Task description:
For the material below, return exactly the lines starting at the one holding "Click the Volgende button" and ending at the one holding "Open the Weekly", counting both as part of the range.

-- Data to process follows --

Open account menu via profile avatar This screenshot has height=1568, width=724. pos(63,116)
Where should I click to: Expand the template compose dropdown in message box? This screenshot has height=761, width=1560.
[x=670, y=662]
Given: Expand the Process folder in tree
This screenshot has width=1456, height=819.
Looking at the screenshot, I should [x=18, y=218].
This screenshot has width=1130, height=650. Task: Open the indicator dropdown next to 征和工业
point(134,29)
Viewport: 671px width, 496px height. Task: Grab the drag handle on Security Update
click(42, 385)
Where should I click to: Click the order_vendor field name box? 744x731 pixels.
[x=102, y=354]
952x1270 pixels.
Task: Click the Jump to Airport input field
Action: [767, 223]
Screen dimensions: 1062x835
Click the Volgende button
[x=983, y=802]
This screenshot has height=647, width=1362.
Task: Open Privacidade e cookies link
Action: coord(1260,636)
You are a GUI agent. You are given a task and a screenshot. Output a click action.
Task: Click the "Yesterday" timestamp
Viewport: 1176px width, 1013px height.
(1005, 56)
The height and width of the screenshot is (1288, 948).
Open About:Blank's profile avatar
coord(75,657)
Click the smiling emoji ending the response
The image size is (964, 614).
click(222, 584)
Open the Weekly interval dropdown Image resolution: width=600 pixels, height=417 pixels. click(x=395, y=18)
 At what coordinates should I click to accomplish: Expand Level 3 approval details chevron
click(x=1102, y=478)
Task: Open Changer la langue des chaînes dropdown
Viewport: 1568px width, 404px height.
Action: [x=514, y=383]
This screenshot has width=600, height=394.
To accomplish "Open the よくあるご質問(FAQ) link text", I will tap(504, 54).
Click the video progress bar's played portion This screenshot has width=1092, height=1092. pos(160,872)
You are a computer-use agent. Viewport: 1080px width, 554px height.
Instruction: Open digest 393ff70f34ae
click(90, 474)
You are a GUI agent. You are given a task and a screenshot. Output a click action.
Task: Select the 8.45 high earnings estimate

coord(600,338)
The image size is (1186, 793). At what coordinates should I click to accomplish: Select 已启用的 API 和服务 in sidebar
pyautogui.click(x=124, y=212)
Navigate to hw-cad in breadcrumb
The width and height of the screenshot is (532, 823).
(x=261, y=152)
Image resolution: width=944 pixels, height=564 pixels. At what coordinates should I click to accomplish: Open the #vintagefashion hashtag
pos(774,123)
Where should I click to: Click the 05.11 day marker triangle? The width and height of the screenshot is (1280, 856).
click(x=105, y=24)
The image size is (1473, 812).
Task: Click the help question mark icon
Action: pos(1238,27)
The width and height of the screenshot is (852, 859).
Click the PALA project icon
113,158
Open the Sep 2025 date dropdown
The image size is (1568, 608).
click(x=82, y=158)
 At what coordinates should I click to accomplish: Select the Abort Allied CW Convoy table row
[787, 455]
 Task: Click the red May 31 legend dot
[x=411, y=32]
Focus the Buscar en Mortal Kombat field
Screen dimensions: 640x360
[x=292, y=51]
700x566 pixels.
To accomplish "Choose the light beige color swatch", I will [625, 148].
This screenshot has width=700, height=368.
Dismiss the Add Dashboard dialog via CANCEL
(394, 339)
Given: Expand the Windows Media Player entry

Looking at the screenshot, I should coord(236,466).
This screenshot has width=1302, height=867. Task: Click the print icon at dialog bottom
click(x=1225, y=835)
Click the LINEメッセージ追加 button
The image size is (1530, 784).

-- Data to process concluded --

Reply to the exercise:
Click the Volgende button
[x=983, y=802]
This screenshot has height=647, width=1362.
Task: Open Privacidade e cookies link
Action: coord(1260,636)
You are a GUI agent. You are given a task and a screenshot. Output a click action.
Task: Click the "Yesterday" timestamp
Viewport: 1176px width, 1013px height.
(1005, 56)
The height and width of the screenshot is (1288, 948).
Open About:Blank's profile avatar
coord(75,657)
Click the smiling emoji ending the response
The image size is (964, 614).
click(222, 584)
Open the Weekly interval dropdown Image resolution: width=600 pixels, height=417 pixels. click(x=395, y=18)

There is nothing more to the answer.